You say we seek a sense of belonging in our politics. When I read that, I thought of all those memoirs of American intellectuals who became communists in the 1930s through the 1950s and said that subordinating themselves to this cause gave them a sense of belonging.

You see that with fascism as well, attaching ourselves to some great cause — some historical march toward Kingdom Come. That’s important to people who deep down are afraid that their lives don’t matter much. And this politics of belonging goes from who belongs to who belongs the most. That’s why you see the great animosity reserved for people you are closest to in the political group but fail to live up to 100% of the program. As someone who grew up in churches where there was constant denominational hair-splitting, I’m well aware of this tendency. Today, though, you see it more and more in our political lives.

In recent months, we’ve experienced two waves of intense public concern — COVID-19 and the protests following the death of George Floyd. How, if at all, have our responses reflected the seculosity you describe? The response to the pandemic seems positively apocalyptic.

I think “apocalyptic” is precisely the right word. Toward the beginning of the pandemic especially, when all the toilet paper vanished and whatnot, the anxiety level itself was almost world-ending — revealing just how much faith we’d put in things that were less secure than we’d believed them to be. We were all rushing around in a panic, grasping for control and of course righteousness, usually at the expense of others. Everyone I would run into had a sense of the “right response” to the situation, which of course gave us the permission to indulge in all sorts of shaming and judgments of those around us. The fear of condemnation from one’s peers became almost as palpable as the fear of the virus itself, clouding the way forward. Blame and scapegoating — the sense that we could be saved if just those people over there got out of the way — the eternal stakes of it all, the hope for salvation in the form of a given leader, it all felt and continues to feel very religious.

How about the response to George Floyd’s death, the rise of Black Lives Matter, and even the concern over Confederate statues?

There was a meme going around in June that said, “… and just like that, everyone went from being experts on advanced epidemiology to experts in civil rights law.” And what I took it to mean was that almost as soon as these events had taken place, you had folks co-opting them for their own sense of “enoughness” — and then lording that over others.
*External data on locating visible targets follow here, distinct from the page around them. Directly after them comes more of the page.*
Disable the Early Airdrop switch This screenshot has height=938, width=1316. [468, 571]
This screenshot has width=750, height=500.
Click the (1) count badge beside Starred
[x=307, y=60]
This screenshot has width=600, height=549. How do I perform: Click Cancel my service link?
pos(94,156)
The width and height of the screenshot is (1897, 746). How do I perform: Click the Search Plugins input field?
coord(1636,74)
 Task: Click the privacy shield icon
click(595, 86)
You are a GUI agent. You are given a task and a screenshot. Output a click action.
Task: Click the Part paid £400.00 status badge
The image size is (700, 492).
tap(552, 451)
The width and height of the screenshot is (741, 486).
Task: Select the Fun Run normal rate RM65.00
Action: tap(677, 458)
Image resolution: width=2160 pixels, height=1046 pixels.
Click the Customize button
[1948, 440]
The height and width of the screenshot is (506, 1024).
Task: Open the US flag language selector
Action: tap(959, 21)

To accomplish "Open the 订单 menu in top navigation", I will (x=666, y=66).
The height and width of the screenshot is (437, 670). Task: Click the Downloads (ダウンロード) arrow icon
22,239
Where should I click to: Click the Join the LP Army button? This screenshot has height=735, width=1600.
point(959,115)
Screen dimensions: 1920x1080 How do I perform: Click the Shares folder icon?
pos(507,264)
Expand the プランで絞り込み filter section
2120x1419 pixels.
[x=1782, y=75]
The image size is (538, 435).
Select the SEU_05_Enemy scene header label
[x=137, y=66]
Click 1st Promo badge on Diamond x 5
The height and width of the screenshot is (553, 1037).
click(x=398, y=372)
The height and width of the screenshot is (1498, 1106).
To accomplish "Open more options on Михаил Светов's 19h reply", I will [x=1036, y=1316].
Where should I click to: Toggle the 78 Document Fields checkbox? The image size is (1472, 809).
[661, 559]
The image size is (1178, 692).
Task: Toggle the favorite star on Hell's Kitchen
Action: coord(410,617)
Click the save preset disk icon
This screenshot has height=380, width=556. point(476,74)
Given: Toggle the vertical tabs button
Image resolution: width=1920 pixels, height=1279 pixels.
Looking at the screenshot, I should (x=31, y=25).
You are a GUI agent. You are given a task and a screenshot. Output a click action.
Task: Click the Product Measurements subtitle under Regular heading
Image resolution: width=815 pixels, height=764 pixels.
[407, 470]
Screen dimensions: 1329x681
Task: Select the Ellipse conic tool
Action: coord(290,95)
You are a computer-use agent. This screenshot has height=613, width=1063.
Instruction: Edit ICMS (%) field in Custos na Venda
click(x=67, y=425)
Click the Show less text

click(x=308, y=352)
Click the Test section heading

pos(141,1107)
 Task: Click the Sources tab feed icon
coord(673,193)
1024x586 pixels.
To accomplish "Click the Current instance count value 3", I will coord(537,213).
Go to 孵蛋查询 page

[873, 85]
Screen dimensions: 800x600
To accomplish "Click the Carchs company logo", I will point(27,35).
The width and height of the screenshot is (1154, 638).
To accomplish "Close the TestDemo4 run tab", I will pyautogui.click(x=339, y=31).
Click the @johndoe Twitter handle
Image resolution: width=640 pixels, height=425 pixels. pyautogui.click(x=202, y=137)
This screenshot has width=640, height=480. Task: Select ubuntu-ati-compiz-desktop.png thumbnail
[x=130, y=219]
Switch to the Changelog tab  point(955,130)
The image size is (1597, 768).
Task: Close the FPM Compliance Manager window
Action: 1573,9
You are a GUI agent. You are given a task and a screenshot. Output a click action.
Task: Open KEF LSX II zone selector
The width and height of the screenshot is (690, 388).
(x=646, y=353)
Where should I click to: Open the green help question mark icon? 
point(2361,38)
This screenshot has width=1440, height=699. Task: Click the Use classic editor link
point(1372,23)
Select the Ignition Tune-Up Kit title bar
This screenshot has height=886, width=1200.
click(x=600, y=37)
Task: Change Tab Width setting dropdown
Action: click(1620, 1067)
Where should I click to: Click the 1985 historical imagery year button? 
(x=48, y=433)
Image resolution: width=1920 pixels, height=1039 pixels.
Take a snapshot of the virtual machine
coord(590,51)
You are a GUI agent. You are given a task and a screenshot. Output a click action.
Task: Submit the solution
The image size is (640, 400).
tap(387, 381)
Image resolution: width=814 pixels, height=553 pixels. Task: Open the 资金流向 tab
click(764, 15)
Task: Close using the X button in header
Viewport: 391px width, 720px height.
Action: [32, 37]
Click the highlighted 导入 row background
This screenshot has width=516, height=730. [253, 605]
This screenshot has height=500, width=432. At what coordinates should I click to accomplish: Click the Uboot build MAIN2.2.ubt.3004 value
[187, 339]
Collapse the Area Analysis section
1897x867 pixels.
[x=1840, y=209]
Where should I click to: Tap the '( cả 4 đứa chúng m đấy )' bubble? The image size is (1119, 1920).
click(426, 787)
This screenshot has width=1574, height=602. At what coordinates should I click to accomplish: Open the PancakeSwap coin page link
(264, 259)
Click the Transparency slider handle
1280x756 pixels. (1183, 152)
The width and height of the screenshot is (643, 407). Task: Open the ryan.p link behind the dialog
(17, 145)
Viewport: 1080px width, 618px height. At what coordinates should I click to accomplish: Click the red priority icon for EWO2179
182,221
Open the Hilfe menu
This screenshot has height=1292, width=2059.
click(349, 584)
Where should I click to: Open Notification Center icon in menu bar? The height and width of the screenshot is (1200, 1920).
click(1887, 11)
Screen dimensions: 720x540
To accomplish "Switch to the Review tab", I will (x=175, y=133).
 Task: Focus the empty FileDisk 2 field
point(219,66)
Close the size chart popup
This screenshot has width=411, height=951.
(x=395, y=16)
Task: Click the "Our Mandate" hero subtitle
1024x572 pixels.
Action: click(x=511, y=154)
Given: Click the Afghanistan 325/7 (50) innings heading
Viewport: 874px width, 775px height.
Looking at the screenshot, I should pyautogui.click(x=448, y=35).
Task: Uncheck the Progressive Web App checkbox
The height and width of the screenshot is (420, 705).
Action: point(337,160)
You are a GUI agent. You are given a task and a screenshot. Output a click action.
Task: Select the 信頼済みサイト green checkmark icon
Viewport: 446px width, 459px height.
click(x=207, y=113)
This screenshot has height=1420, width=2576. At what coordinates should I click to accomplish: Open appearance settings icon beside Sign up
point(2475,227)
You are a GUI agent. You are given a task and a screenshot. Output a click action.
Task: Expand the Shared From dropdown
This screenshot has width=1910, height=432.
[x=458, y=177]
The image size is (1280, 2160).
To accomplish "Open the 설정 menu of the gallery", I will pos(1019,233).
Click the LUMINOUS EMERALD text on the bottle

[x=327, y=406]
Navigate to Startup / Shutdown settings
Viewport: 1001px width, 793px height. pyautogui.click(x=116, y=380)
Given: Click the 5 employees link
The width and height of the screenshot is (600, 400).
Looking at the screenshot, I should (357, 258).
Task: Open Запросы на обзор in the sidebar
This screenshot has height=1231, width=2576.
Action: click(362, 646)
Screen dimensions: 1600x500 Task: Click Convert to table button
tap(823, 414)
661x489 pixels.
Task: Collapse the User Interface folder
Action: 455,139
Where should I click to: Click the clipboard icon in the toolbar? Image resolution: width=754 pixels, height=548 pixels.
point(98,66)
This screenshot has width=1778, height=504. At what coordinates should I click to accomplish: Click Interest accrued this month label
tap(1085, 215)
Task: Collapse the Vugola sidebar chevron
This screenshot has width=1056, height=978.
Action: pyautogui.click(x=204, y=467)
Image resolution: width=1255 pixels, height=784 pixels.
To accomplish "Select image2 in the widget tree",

The demonstrations were born out of a moral urgency that I wouldn’t want to diminish — a sense of genuine righteousness when it comes to matters of race and equality. And yet I’d be lying if I didn’t say that some of the moral certainty involved appears to mimic more merciless forms of fundamentalism, at least in the fear and reactivity it has birthed. I don’t know quite what the answer is — Lord knows we do not want to give injustice a pass. Yet demands for atonement without a clear vision of reconciliation or redemption seem pretty hopeless to me. I guess as a religious person, I get nervous about the damage that totalizing narratives can do, especially when untempered by humility and love.

Finally, you write that politics today is less an expression of our attitudes toward government and public policy than about our own sense of self. Can you explain?

People are expected to have a politics. We want to know of someone, “What’s your politics?” It is no longer just opinions we might have about how we want the government to operate and what the effect of some policy or other might have on people and the society. It’s not so much about the facts on the ground as on our sense of self. We adopt attitudes based on what they say about us, whether it says something good about me or bad about me. Our politics forms too great a sense of our main identity and how we regard others. This is where the whole idea of virtue signaling — or moral preening, as I sometimes think of it — comes in. And this isn’t good for our culture or the way we organize ourselves for common political ends. It’s unhealthy. Politics can’t meet these needs, and it becomes more polarized and divisive when we expect it to do so.